Doesn’t it seem as though the SNL crossover into movies is sort of a cursed venture?  So many competent comedians have failed trying to bring their brand of funny to the big screen, whether in the form of a popular Saturday Night character or something original.  Yet somehow, Will Ferrell has prevailed.  Not that it’s been a completely successful run.  Remember Kicking and Screaming? But if you break down his career he does seem to be, for the most part, successful.  It could be that he’s just that much funnier, or more likeable, or business savvy than a Molly Shannon or Tim Meadows.  Or maybe he’s just lucky.  Whatever the reason, Will Ferrell has claimed a spot among the elite comedic actors of all time, and though he’s got a few crapfests under his belt, it’s movies like Anchorman that keep his momentum building.

Anchorman is fun.  Not the cleverest movie ever made, but Ferrell and Co. do so much to keep you enjoying yourself that you certainly won’t begrudge them a boner joke or two.  Plot in this movie isn’t a priority, as much or as little as it’s developed.  It’s all secondary to the barrage of jokes Will Ferrell and Adam McKay keep chucking.  And what makes Anchorman exceptional, is that it’s ok.  It’s ok that plot isn’t a priority because when the credits roll, plot isn’t what you’re talking about.  These jokes never depend on plot, and exist almost entirely outside of it, coming at you from out of nowhere.  It’s sketch comedy, and it’s plainly a good time.  As much as this is a winning strategy for a good ol’ Will Ferrell comedy, Anchorman has the added bonus of being wholly rewatchable.  This, I think, is one of the chief successes a comedy can achieve.  For the most part you’re not gonna be deeply touched, but if you can watch, and rewatch, and watch again, then the writers and comedians have done their job to completion.

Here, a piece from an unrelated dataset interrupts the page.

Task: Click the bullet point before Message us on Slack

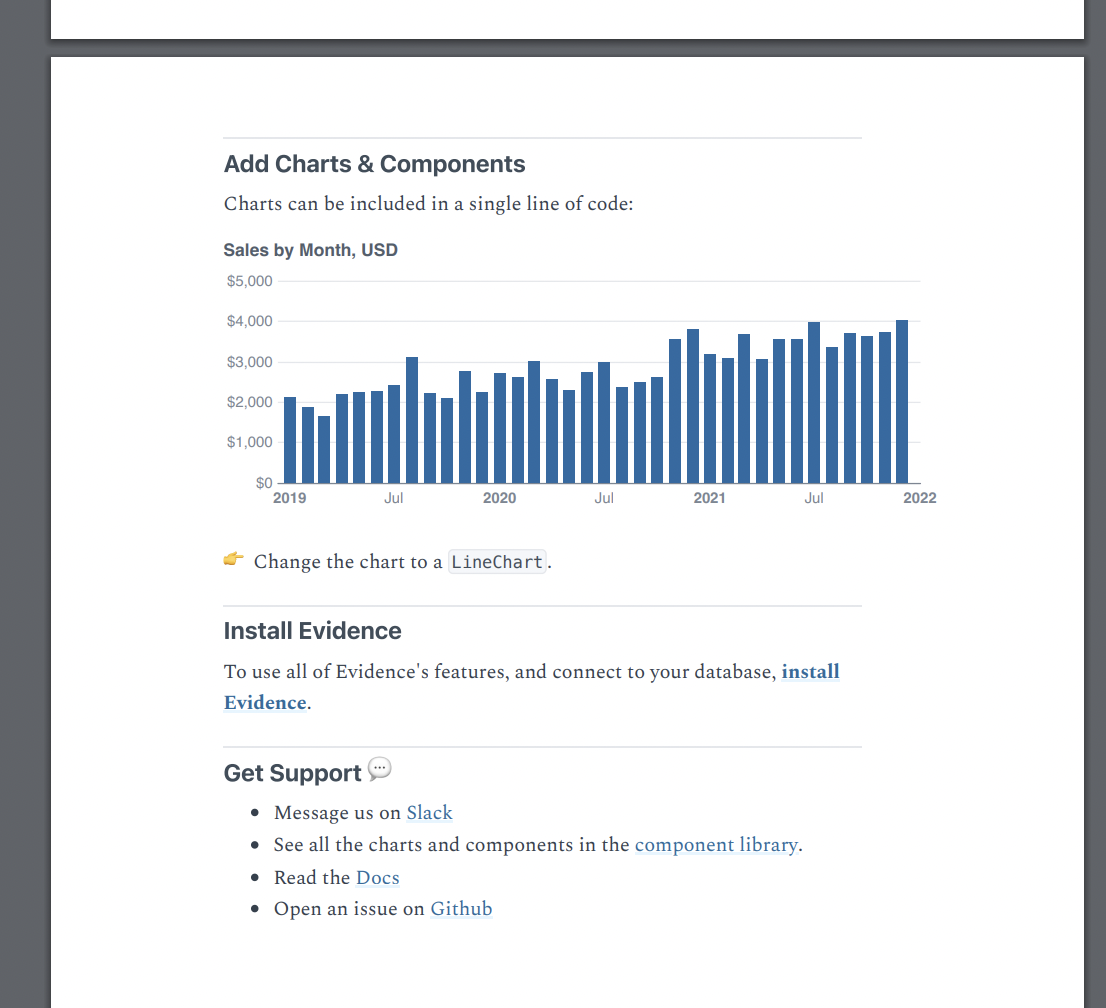Action: point(257,812)
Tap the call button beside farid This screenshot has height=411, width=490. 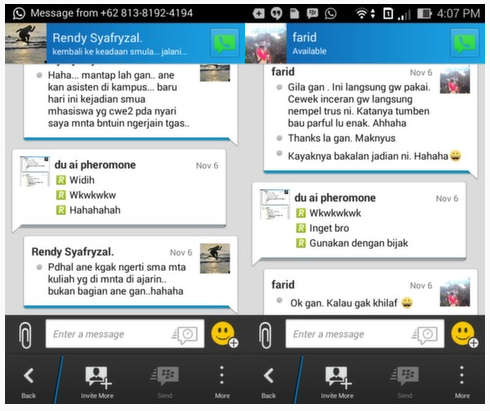coord(465,43)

It’s harder to be critical of shallow movies, especially if you don’t care that they’re shallow.  Anchorman certainly falls into that category.  It’s legitimately good and someday we’ll make our kids watch it and reminisce.  If a movie can’t claim to be terribly effecting or all that significant, then it can at least strive to be enjoyable, something you can share with people.  Because these are the films that fill the inbetween space of the flicks that change lives.  They’re just not all Best Picture nominees, and nor should they be, nor would we want them to be.  Being able to make your audience happy is a major feat, and the next time you see some critic ripping into a Will Ferrell comedy for being simple-minded, remind yourself that intelligence wasn’t the goal.  You’ll feel much more inclined to call that critic’s legitimacy into question, and not the film he’s deriding.